Actually, it's not called directly but via LSAfun::genericSummary. And the result is not the expected one because of the strsplit unexpected result.

strsplit("Faut-il reconnaitre le vote blanc ? Faut-il rendre le vote obligatoire ?",
         split = c(".", "!", "?"), fixed = TRUE)[[1]] 

returns :

[1] "Faut-il reconnaitre le vote blanc ? Faut-il rendre le vote obligatoire ?"

expected :

[1] "Faut-il reconnaitre le vote blanc " " Faut-il rendre le vote obligatoire " ""

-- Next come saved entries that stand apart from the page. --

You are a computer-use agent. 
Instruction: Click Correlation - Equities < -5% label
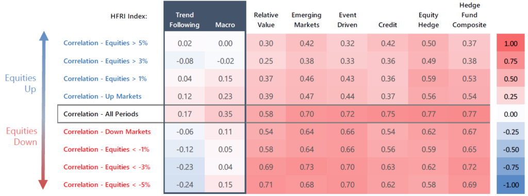(x=107, y=185)
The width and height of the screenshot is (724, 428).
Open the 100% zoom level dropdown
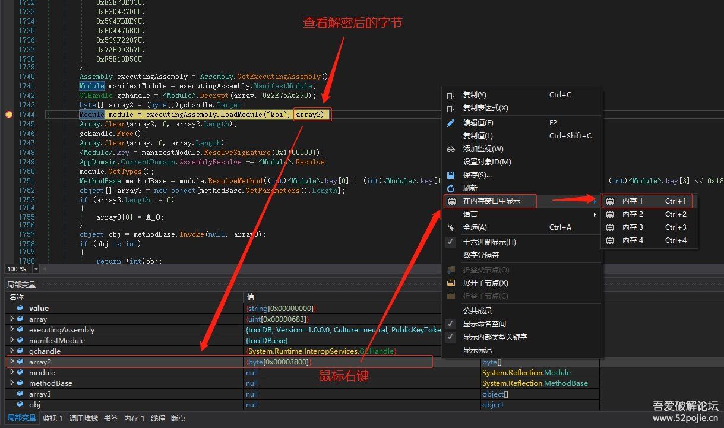36,269
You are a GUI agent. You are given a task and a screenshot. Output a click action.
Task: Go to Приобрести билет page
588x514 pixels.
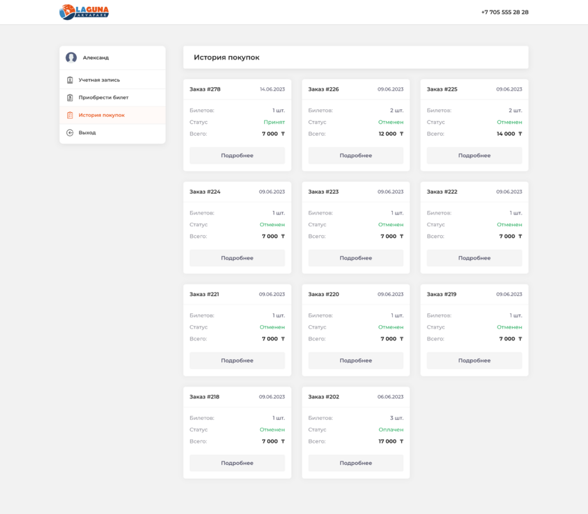coord(103,98)
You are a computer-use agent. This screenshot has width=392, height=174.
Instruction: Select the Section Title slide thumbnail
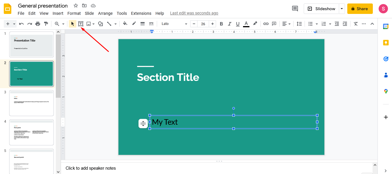click(x=31, y=74)
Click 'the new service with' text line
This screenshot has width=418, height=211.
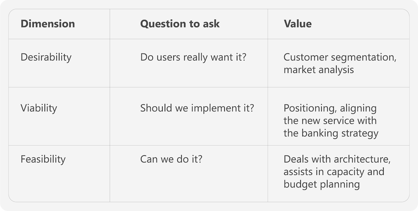coord(330,120)
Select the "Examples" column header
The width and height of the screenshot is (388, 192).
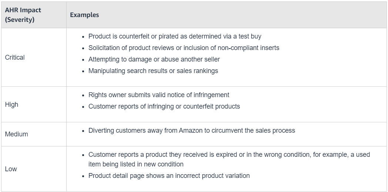coord(84,15)
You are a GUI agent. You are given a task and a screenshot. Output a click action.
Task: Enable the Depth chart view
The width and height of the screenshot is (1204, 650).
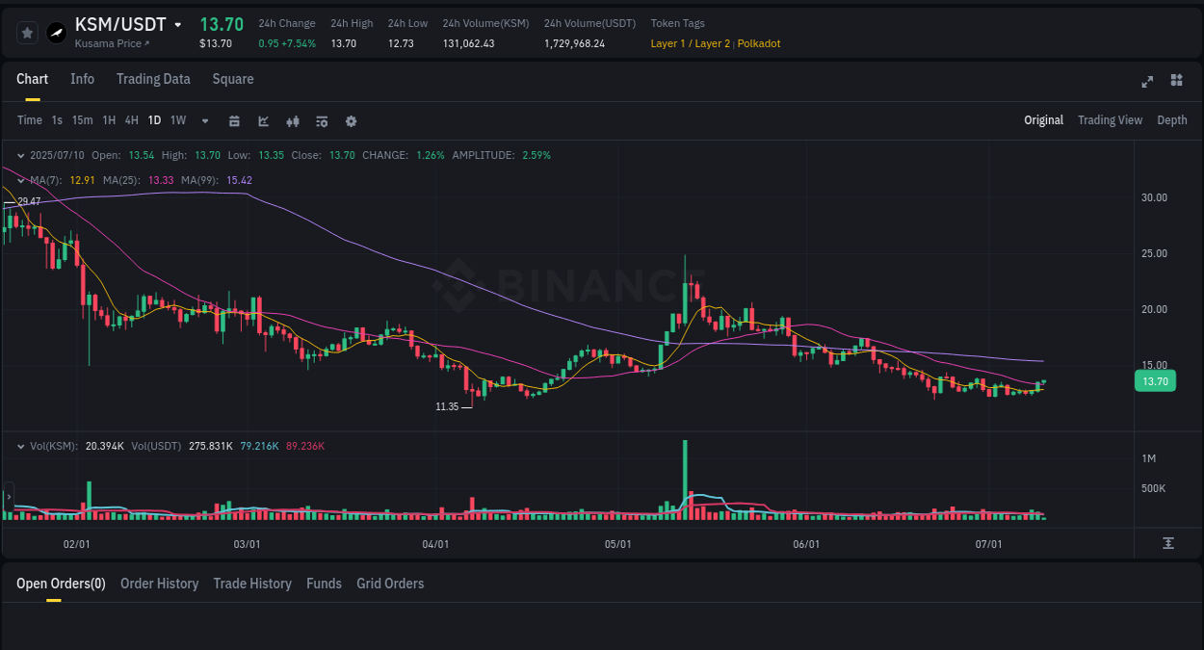[x=1171, y=120]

I'm lost... anyone for an explanation ?

> sessionInfo()
R version 3.3.0 (2016-05-03)
Platform: x86_64-w64-mingw32/x64 (64-bit)
Running under: Windows 7 x64 (build 7601) Service Pack 1

locale:
[1] LC_COLLATE=French_France.1252  LC_CTYPE=French_France.1252    LC_MONETARY=French_France.1252 LC_NUMERIC=C                   LC_TIME=French_France.1252    

attached base packages:
[1] stats     graphics  grDevices utils     datasets  methods   base     

loaded via a namespace (and not attached):
[1] tools_3.3.0 yaml_2.1.18           

the function :

function (text, k, split = c(".", "!", "?"), min = 5, breakdown = FALSE, 
    ...) 
{
    sentences <- unlist(strsplit(text, split = split, fixed = T))
    if (breakdown == TRUE) {
        sentences <- breakdown(sentences)
    }
    sentences <- sentences[nchar(sentences) > min]
    td = tempfile()
    dir.create(td)
    for (i in 1:length(sentences)) {
        docname <- paste("sentence", i, ".txt", sep = "")
        write(sentences[i], file = paste(td, docname, sep = "/"))
    }
    A <- textmatrix(td, ...)
    rownames <- rownames(A)
    colnames <- colnames(A)
    A <- matrix(A, nrow = nrow(A), ncol = ncol(A))
    rownames(A) <- rownames
    colnames(A) <- colnames
    unlink(td, T, T)
    Vt <- lsa(A, dims = length(sentences))$dk
    snum <- vector(length = k)
    for (i in 1:k) {
        snum[i] <- names(Vt[, i][abs(Vt[, i]) == max(abs(Vt[, 
            i]))])
    }
    snum <- gsub(snum, pattern = "[[:alpha:]]", replacement = "")
    snum <- gsub(snum, pattern = "[[:punct:]]", replacement = "")
    snum <- as.integer(snum)
    summary.sentences <- sentences[snum]
    return(summary.sentences)
}
<environment: namespace:LSAfun>

2 Answers2

2

For multiple split elements, place it inside a [] and remove the fixed = TRUE or paste the patterns with a | to split either by one of them

strsplit("Faut-il reconnaitre le vote blanc ? Faut-il rendre le vote obligatoire ?",
            split = "[.!?]")[[1]] 

According to ?strsplit

split - If empty matches occur, in particular if split has length 0, x is split into single characters. If split has length greater than 1, it is re-cycled along x.

akrun
  • 874,273
  • 37
  • 540
  • 662
  • thank you, this does work when used directly. but I can't use it. the call is made via the function `LSAfun::genericSummary`, I'd like to know why it doesn't work in the first form – G. Lombardo Jan 15 '19 at 10:48
  • @G.Lombardo. In that case, create the pattern with `paste` i.e. `v1 <- c(".", "|", "?"); pat <- paste0("[", paste(v1, collapse=""), "]")` – akrun Jan 15 '19 at 10:51
  • 1
    ok, I worte a new function to bypass this problem. thank you. – G. Lombardo Jan 15 '19 at 11:04
2

You can also omit the fixed = TRUE part and escape the characters, i.e.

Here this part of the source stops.